(Source data)

━━━━━━━━━━━━━━━━━━━━━━━━━━━━━━

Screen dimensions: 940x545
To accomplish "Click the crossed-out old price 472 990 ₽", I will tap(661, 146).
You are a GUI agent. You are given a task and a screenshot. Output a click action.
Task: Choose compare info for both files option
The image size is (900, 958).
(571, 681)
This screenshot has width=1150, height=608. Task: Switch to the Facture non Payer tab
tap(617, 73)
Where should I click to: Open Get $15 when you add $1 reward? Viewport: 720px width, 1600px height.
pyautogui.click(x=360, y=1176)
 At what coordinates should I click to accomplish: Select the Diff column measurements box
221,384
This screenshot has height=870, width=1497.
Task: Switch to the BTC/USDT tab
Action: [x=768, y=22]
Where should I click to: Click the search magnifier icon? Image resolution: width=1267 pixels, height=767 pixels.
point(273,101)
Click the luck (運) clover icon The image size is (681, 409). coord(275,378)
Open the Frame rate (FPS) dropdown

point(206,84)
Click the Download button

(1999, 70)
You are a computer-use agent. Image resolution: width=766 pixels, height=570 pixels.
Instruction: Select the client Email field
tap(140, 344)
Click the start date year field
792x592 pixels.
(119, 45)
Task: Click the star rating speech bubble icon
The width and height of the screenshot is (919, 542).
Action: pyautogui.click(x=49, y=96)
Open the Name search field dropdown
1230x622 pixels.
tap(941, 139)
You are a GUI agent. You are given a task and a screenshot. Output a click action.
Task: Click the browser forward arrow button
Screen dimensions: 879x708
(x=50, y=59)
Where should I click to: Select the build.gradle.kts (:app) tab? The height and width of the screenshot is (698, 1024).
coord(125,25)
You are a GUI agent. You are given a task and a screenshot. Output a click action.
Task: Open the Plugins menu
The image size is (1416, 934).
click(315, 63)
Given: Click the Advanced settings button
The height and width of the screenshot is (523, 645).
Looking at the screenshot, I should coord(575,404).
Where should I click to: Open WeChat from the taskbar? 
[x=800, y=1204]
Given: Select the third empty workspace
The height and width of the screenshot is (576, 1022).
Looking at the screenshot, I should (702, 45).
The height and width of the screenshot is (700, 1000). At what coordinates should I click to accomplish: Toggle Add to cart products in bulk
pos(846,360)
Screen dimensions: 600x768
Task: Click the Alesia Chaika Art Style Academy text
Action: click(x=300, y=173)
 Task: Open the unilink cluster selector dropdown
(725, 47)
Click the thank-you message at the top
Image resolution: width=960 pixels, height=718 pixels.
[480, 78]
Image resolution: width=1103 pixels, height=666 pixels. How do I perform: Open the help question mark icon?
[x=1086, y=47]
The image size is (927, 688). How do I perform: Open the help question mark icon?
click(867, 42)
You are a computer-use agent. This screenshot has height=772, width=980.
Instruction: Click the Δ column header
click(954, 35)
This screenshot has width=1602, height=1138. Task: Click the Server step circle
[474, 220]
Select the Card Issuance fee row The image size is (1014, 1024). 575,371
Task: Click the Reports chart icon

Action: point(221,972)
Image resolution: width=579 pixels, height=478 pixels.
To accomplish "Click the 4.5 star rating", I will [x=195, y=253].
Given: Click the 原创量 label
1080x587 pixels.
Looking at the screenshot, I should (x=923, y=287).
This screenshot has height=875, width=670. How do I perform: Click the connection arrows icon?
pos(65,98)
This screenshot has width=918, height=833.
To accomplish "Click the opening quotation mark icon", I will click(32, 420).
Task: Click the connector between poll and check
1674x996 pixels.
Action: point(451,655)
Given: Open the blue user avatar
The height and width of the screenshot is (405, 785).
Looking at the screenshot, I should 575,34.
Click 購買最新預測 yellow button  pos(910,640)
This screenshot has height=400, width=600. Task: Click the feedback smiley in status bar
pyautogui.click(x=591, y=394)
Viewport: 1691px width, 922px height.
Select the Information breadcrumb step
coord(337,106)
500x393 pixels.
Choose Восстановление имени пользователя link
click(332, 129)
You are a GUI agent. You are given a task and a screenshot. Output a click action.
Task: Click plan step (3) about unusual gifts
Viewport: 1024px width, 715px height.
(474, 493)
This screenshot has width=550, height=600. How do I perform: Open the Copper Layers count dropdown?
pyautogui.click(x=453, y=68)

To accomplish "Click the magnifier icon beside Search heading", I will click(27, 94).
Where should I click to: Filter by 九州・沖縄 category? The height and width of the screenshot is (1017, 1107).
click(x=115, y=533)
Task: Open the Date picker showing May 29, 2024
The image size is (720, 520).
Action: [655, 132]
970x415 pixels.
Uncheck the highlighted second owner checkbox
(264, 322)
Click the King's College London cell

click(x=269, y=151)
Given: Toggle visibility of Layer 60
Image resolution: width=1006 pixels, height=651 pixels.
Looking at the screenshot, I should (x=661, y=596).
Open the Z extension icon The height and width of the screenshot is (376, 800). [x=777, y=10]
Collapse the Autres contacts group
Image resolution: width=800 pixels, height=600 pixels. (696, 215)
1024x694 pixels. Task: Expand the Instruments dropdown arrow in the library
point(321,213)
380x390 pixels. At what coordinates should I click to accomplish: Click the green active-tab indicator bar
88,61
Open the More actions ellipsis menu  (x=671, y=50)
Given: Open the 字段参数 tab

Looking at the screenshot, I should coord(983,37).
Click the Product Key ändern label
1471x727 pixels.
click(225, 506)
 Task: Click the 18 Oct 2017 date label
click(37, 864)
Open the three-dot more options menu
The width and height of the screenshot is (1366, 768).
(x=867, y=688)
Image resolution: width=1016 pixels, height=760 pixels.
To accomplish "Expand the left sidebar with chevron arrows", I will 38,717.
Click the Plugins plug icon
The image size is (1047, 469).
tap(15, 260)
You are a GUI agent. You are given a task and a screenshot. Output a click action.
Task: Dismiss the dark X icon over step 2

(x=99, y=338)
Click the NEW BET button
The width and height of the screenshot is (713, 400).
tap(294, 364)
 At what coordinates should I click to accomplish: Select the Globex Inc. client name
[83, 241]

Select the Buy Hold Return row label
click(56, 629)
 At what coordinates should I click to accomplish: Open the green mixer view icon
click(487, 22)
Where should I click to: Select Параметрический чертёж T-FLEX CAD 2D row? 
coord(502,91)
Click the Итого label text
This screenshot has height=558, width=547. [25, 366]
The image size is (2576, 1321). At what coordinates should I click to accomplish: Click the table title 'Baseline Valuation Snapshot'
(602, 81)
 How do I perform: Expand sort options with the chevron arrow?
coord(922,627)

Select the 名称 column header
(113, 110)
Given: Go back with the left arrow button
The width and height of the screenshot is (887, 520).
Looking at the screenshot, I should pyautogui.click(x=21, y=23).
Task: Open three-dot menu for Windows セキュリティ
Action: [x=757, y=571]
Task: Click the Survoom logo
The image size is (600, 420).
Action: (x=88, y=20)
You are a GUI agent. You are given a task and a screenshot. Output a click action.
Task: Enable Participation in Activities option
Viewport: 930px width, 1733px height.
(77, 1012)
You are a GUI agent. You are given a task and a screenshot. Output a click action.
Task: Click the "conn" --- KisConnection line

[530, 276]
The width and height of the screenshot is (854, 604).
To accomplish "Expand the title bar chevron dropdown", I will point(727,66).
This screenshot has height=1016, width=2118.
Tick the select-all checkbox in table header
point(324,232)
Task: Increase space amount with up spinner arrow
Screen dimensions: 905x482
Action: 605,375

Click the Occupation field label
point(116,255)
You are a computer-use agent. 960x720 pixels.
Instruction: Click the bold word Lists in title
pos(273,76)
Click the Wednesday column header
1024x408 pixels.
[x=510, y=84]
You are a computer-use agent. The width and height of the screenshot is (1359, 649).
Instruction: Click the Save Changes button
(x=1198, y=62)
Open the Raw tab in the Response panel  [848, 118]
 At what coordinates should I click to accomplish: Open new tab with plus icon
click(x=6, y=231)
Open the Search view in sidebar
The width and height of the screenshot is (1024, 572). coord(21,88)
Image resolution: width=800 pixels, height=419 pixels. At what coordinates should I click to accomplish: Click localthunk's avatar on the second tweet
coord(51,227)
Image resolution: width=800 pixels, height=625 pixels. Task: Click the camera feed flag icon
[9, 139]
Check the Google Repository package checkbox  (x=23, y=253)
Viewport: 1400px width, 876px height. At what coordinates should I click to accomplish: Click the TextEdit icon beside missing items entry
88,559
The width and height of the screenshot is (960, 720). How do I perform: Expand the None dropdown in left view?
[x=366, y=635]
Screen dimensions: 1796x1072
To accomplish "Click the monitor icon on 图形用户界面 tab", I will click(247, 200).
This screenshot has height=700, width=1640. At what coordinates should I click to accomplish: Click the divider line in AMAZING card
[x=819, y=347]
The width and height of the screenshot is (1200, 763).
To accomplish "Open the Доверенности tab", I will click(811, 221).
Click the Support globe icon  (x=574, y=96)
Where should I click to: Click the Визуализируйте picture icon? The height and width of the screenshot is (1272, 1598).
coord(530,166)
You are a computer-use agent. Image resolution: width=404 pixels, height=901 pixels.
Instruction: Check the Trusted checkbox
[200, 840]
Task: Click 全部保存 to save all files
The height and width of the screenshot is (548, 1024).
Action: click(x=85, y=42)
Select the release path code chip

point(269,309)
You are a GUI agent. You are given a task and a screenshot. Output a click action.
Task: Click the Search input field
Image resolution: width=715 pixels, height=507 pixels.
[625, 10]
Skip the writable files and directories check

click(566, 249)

━━━━━━━━━━━━━━━━━━━━━━━━━━━━━━

Tally the lines of the data that contain the word "rating", and give only that tally.

2